No, this isn’t a commentary on Meghan Trainor’s song.
Take me on a date.
I deserve it, babe.
And don’t forget the flowers every anniversary.
Cuz if you treat me right
I’ll be the perfect wife
Buy-buying what you need.
And frankly, I’m not a huge fan of Miss Trainor, period, given her distasteful and inconsiderate remarks regarding anorexia. For those that don’t know, when asked in an interview about her “body positive” song, All About That Bass, she so eloquently said,
“I wasn’t strong enough to have an eating disorder…I tried to go anorexic for a good three hours. I ate ice and celery, but that’s not even anorexic. And I quit. I was like, ‘Ma, can you make me a sandwich? Like, immediately.’”

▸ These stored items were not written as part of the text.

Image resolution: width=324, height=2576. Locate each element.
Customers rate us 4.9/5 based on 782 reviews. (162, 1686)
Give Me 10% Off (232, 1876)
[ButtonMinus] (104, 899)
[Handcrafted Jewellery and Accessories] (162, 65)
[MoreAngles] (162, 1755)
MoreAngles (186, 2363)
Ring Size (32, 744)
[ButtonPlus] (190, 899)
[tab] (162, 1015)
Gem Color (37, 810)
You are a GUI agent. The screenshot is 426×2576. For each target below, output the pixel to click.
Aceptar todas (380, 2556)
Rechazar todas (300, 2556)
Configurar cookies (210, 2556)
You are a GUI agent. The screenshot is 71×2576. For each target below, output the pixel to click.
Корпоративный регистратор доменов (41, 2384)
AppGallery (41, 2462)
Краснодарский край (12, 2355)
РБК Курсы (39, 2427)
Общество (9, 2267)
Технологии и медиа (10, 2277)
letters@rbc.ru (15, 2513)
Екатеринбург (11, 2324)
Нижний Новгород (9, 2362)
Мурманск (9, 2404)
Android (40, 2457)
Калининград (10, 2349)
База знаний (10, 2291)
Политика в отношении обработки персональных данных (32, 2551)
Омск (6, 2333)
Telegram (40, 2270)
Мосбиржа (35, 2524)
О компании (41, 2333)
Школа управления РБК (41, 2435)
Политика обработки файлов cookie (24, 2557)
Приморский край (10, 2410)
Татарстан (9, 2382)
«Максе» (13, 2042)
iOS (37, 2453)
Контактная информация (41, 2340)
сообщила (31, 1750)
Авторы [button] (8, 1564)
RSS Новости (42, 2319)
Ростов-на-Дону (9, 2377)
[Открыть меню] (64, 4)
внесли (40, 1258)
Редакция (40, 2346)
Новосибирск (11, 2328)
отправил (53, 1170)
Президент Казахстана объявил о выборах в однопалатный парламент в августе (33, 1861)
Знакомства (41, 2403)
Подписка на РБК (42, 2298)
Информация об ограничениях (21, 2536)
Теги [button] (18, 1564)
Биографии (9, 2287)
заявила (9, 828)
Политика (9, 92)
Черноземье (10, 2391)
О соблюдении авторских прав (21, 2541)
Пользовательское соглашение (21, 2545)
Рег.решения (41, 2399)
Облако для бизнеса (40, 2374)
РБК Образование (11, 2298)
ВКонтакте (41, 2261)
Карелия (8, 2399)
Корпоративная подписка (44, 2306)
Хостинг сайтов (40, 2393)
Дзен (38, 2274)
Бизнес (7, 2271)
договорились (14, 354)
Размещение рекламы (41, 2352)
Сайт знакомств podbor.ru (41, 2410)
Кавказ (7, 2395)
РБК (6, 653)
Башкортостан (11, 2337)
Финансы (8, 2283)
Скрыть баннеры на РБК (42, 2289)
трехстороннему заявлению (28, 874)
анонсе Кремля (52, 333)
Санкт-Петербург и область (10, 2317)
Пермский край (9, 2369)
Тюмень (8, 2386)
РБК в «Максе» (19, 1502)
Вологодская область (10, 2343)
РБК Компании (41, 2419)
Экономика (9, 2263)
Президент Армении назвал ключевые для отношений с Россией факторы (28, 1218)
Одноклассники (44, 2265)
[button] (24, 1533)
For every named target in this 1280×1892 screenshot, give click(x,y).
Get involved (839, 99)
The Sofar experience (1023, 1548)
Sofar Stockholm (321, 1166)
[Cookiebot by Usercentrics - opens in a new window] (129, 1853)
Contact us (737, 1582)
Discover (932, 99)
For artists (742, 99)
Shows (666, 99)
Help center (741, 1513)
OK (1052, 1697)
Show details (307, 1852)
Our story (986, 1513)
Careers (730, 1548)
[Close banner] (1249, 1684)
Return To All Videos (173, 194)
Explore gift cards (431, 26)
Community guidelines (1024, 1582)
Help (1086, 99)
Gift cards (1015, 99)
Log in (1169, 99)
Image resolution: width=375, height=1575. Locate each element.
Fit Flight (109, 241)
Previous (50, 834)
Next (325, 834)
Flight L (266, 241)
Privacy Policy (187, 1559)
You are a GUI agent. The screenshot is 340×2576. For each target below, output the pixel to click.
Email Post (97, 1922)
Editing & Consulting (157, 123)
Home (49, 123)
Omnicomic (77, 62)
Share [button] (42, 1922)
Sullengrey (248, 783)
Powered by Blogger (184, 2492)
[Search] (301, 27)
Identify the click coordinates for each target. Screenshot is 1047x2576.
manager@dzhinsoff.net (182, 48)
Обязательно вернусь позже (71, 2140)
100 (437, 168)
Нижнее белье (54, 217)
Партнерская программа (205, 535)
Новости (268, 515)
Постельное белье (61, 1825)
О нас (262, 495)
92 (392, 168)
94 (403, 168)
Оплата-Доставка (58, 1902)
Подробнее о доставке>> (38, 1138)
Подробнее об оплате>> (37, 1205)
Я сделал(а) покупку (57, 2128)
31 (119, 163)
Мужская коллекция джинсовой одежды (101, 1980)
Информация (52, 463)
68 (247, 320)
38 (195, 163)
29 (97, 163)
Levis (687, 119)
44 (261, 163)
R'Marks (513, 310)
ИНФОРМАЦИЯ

“Go anorexic?!” There are no. words. that give justice to the degree of insensitivity and ignorance uttered in that statement.
So the thought of allowing another person to love me has been an area of my life that I have pushed aside for a long time, feeling as though I was unworthy. But through realizing that I, in fact, do have worth, simply for being a child of God, I have decided to slowly crack that door open and be open to love. Maybe not actively seeking it, but I will be open to the possibility of it.
So, this letter is something that is on my heart that I thought I would share with my favorite people:)
Dear Future Husband,
I do not know who you are yet, but I want you to know that you’re in my heart. My heart, which for a long time has been closed to love, is slowly opening up to that idea. Like a flower blooming towards the sun.
Even though I do not know your face or your name, I feel close to you. Because I pray for you every day.
I pray that, wherever you are in the world, you are being shaped into who you’re made to be. The man after God’s heart.
And I pray that my heart is being prepared to love you, and to receive your love.
You see, there’s something that you need to know about me.
It is hard for me to accept love.
From myself, from others, and, yes, you.
But I am praying for God to transform my heart so that I will be able to receive it fully.
And I know that He will. I know that once my heart is ready for that, I will meet you, and want to give my heart to you completely.
There’s something else that I want you to know.
I love you.
Sitting here in 2015, I love you — you — whom I do not know.
And my love for you is not just an idea. It is an action.
An action that I live out, everyday. You see, I am saving myself for you.
Is that hard to do? Yes. Is it a sacrifice on a lot of levels? Yes.
I love you enough to wait.
I love myself enough to wait.
In learning to love myself for who I am, I have realized that I truly am precious. Worthy. Enough. And I am worth waiting for. I love myself enough that I am not going to give the amazing gift that I am to just anyone. I am going to save it for you.
Because you are my husband. The man who I will love forever. The man who I will stand and unite with before God.
Lastly, I want you to know that I’m broken goods.
I have been put back together, but I am fragile. And there will be some days that are harder than others.
It is in those times that I ask for patience. Recovery is something that you cannot do for me. Only I can do it. Only He can do it.
So I just ask that you love me through those tough times.
Marriage is a beautiful union. One that is forever. You. Me. And God.
An adventure that I look forward to. An exciting chapter that is yet to come.